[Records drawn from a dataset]
========

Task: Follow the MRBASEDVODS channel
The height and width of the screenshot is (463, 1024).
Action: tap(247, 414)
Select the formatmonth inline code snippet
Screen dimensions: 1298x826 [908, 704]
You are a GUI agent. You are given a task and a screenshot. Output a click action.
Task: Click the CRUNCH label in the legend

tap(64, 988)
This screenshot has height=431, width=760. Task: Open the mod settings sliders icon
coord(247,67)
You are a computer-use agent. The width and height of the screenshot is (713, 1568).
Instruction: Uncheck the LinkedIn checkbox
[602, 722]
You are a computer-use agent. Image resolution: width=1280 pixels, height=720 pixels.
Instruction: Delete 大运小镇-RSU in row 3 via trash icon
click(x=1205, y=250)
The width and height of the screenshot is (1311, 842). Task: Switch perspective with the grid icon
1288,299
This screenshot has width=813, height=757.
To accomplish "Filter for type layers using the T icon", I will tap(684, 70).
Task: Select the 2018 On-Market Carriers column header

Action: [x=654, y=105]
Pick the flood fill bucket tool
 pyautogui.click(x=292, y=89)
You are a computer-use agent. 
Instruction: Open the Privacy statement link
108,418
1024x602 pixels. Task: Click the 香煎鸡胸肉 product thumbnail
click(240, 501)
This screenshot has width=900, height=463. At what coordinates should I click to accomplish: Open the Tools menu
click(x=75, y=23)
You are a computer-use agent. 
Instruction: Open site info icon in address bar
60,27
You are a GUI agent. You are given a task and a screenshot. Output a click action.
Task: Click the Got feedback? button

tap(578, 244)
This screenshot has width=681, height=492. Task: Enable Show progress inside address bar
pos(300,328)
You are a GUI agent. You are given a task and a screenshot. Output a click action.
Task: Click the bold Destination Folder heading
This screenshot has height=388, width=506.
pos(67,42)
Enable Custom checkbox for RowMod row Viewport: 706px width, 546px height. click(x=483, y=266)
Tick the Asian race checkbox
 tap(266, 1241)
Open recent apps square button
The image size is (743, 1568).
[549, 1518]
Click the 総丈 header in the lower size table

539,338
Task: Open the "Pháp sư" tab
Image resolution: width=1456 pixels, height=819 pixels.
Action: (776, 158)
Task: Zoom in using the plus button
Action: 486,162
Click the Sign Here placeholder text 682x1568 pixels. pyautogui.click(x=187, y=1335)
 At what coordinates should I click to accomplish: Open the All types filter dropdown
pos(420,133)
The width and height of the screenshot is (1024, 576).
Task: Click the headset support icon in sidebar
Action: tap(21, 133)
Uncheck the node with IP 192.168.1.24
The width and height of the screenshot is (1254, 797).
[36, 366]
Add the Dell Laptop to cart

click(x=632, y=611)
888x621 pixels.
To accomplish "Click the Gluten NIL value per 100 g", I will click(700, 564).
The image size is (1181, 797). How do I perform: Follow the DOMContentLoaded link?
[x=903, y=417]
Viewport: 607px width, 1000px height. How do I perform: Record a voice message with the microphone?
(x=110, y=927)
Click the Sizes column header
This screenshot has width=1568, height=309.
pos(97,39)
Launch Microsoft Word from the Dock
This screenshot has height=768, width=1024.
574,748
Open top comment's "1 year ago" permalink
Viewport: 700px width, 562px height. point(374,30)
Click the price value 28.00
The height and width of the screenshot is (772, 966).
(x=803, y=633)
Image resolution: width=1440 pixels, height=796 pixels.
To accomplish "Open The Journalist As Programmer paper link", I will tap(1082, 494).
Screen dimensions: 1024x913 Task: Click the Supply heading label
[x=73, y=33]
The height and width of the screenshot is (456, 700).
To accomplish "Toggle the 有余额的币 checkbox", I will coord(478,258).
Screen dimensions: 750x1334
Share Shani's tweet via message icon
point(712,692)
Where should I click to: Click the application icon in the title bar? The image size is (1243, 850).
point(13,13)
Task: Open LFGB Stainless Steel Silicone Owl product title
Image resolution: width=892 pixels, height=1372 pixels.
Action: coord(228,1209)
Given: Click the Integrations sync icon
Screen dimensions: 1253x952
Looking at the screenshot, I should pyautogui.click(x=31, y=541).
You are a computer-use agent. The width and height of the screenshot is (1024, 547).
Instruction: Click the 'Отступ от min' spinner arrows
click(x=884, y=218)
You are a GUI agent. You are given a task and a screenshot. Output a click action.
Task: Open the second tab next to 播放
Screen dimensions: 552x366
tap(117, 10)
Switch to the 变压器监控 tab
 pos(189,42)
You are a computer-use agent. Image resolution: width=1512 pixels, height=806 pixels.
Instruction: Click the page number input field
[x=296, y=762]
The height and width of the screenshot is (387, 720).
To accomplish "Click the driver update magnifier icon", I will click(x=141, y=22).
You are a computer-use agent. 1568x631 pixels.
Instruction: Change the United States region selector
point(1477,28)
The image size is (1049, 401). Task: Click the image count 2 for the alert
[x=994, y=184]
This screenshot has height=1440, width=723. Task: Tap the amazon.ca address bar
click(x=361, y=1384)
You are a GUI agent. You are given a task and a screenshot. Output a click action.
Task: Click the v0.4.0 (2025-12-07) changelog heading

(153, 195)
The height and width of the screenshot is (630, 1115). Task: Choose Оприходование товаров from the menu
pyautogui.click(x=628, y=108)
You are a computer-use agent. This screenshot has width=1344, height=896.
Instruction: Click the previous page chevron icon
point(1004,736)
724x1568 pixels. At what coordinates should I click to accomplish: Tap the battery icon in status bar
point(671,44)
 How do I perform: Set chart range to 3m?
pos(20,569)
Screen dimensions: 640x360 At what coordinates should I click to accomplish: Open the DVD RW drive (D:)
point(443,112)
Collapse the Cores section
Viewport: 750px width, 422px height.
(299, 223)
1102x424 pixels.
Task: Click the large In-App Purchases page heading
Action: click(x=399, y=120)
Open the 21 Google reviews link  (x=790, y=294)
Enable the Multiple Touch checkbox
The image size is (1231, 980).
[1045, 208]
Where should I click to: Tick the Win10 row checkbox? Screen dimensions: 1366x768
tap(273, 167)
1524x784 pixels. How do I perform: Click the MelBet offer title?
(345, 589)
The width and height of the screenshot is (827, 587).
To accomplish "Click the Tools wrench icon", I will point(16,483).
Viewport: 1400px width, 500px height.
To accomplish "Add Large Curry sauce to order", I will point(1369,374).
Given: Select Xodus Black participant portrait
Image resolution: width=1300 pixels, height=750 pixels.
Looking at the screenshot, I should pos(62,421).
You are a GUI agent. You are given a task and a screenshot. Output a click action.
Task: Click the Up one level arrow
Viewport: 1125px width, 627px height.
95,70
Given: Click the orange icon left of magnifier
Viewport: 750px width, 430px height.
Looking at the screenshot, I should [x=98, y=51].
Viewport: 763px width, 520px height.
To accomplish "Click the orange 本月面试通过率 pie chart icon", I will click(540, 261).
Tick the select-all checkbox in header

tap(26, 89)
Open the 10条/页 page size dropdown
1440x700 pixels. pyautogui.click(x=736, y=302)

========

Every line in the records above with the string "magnifier" in it should be shown.

EXERCISE OUTPUT:
To accomplish "Click the driver update magnifier icon", I will click(x=141, y=22).
Given: Click the orange icon left of magnifier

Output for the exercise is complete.